_TRECHO:_
Hoje vamos discutir algo que sempre esteve presente nos meus estudos: a relação futebol/fábrica. Diante tal relação me pergunto: até que ponto as indústrias interferiam no cotidiano das agremiações que se constituíram relacionadas ao ambiente fabril?

Para tentar responder uma pergunta de tamanha complexidade e, quiçá, pretensão, nos atentamos a fundação do Bangu Athletic Club, o primeiro clube operário da cidade, que criou um modelo que seria, ao longo dos anos, adotado por muitos de seus pares.

Fundado no dia 17 de abril de 1904, o Bangu Athletic Club teve estrangeiros entre seus precursores1. Chegados à cidade ainda em fins do século XIX, para trabalhar para a Companhia Progresso Industrial, que administraria a fábrica de tecidos fundada no bairro, em 1893, um grupo de técnicos ingleses mostrou-se disposto a criar uma agremiação nos moldes daquelas que existiam em seu país.

_LINHAS DE DADOS:_
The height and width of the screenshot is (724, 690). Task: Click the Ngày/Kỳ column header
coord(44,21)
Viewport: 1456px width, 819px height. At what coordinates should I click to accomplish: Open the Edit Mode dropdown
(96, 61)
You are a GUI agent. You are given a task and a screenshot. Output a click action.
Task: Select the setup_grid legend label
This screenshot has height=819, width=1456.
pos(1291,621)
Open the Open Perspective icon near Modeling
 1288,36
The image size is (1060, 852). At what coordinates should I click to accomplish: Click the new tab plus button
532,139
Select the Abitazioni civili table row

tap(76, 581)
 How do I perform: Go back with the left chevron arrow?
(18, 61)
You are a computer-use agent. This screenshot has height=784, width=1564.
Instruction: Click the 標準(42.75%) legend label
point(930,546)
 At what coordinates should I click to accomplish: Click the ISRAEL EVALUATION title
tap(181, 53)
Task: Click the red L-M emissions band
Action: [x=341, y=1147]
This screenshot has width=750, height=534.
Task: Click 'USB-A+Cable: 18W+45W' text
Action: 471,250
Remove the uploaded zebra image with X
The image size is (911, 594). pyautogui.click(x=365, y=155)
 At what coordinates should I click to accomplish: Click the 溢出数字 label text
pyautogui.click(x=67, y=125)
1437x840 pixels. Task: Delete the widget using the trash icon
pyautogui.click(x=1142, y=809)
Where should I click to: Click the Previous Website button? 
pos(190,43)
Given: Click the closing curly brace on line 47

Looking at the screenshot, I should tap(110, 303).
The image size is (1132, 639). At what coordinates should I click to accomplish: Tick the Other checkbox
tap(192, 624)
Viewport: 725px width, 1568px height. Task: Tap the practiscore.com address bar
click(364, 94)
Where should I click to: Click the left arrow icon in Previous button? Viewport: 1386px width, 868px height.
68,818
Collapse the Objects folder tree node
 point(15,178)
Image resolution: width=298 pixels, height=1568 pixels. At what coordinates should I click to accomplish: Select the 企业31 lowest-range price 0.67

_EXERCÍCIO 1:_ Liste todas as referências a datas ou épocas históricas que aparecem no trecho sobre o Bangu Athletic Club.
_EXERCÍCIO 2:_ Segundo o trecho sobre o Bangu Athletic Club, para qual empresa o grupo de técnicos ingleses veio trabalhar?

_RESPOSTA COMPLETA 1:_ 17 de abril de 1904; fins do século XIX; 1893

_RESPOSTA COMPLETA 2:_ Para a Companhia Progresso Industrial.